Gericht
Rechtszittingen werden gewoonlijk gehouden in de kerk. Zo zal ook de Puiflijkse kerk toneel zijn geweest van talloze zaken. De heer was ook richter en geassisteerd door twee edelmannen heeft hij recht gesproken. Puiflijk was een dagelijks gericht, dat betekent dat zware misdrijven en halszaken verwezen werden naar Bergharen.
Maar zaken als ruzies over grond, belastingen of erfenissen werden beslecht door de heer van Puiflijk. Soms zit de ambtman van Maas en Waal het gericht voor. Zo is er op 10 maart 1367 een rechtszitting over de overdracht van grondbelasting aan zuster Catharina van Groesbeek, non in het klooster van ’s Gravendaal in Asperden. De zuster en haar familie bezitten grond op de Hucht. De ambtman en richter van Maas en Waal is dan Willem van Druten. Hij spreekt recht in de streek namens de Gelderse hertog (de graaf is inmiddels hertog geworden). De assistenten van Willem, die dag waren Otto van Puflic en Wouter Pyck. Ze moesten de financiële zaken regelen voor de Groesbeekse zuster. De non had recht op twee lijfrentes, die betaald moesten worden door Puiflijkse pachters. De ene lijfrente moest Udo de zoon van Otto Pyck opbrengen, de andere lijfrente moest Peter Vlugghen betalen, al werd zijn naam toen geschreven als Wulgart. 18
Het gericht bepaalde ook hoeveel de belasting bedroeg en wanneer ze moest worden voldaan. Udo moest op 22 februari jaarlijks 5 pond, 5 schillingen en 10 penningen afdragen, Peter 5 pond en wat kleingeld.19 Bleven de heren in gebreke, dan kon de zuster de ambtman vragen het bedrag in te vorderen of beslag te laten leggen op goederen om ze te verkopen.

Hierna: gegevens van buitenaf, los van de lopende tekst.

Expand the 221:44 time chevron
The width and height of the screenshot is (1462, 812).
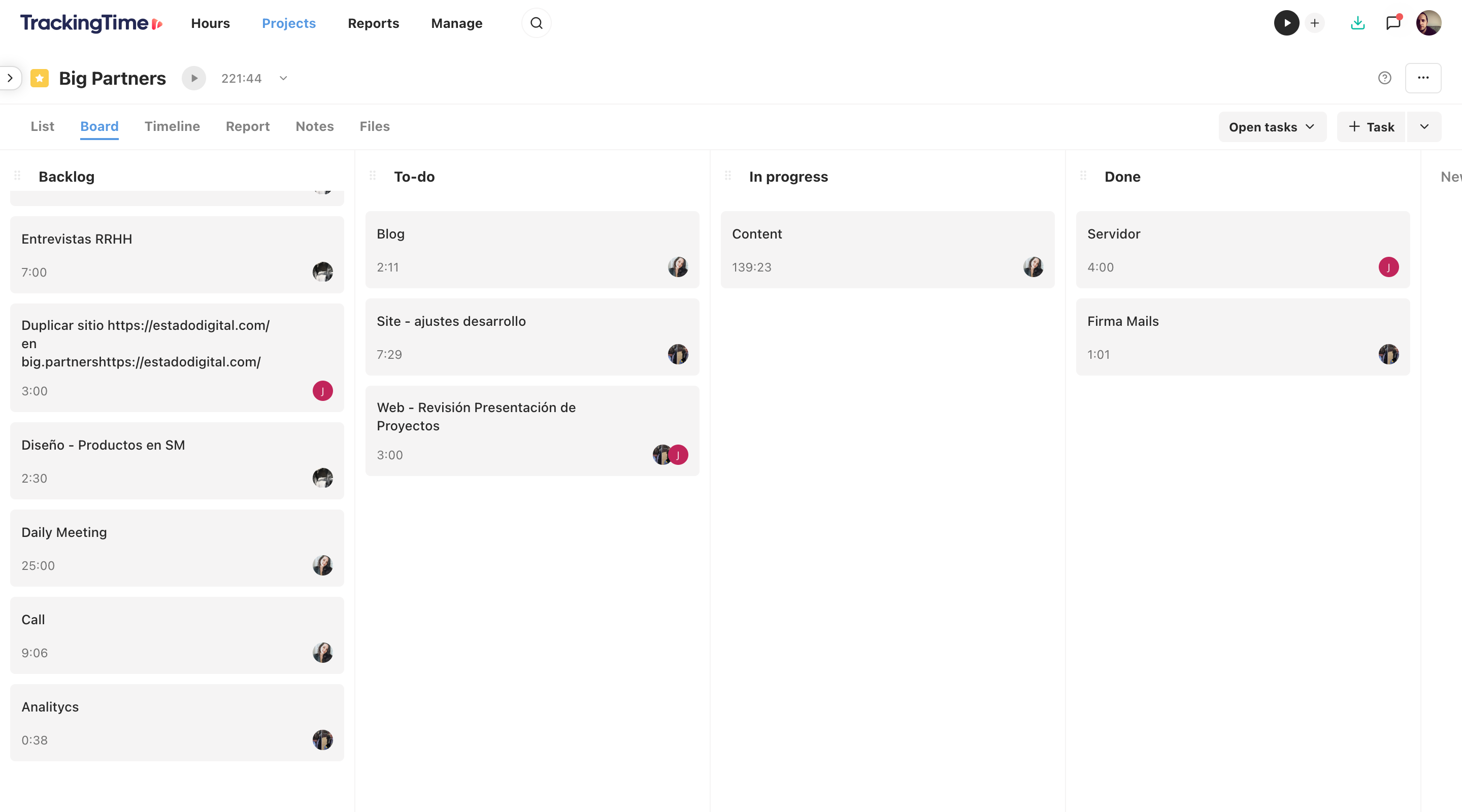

Dat Catharina van Groesbeek hier grond had is niet zo merkwaardig, want haar vader Telman is jaren ambtman in Maas en Waal geweest. Daarom is hij ook dijkgraaf en richter. Bij faillissement en beslaglegging stond hij met de neus niet alleen vooraan, maar viel er ook mee in de boter, zogezegd. Voor een schijntje werd hij eigenaar van akkers of weiden. De familie komen we ook later nog tegen voor het gericht. Ze hebben zo’n 12 morgen op de Hucht en daar is wel eens wat over te doen. Zeker als er weer wat te erven valt. 20
Hoofdstuk III.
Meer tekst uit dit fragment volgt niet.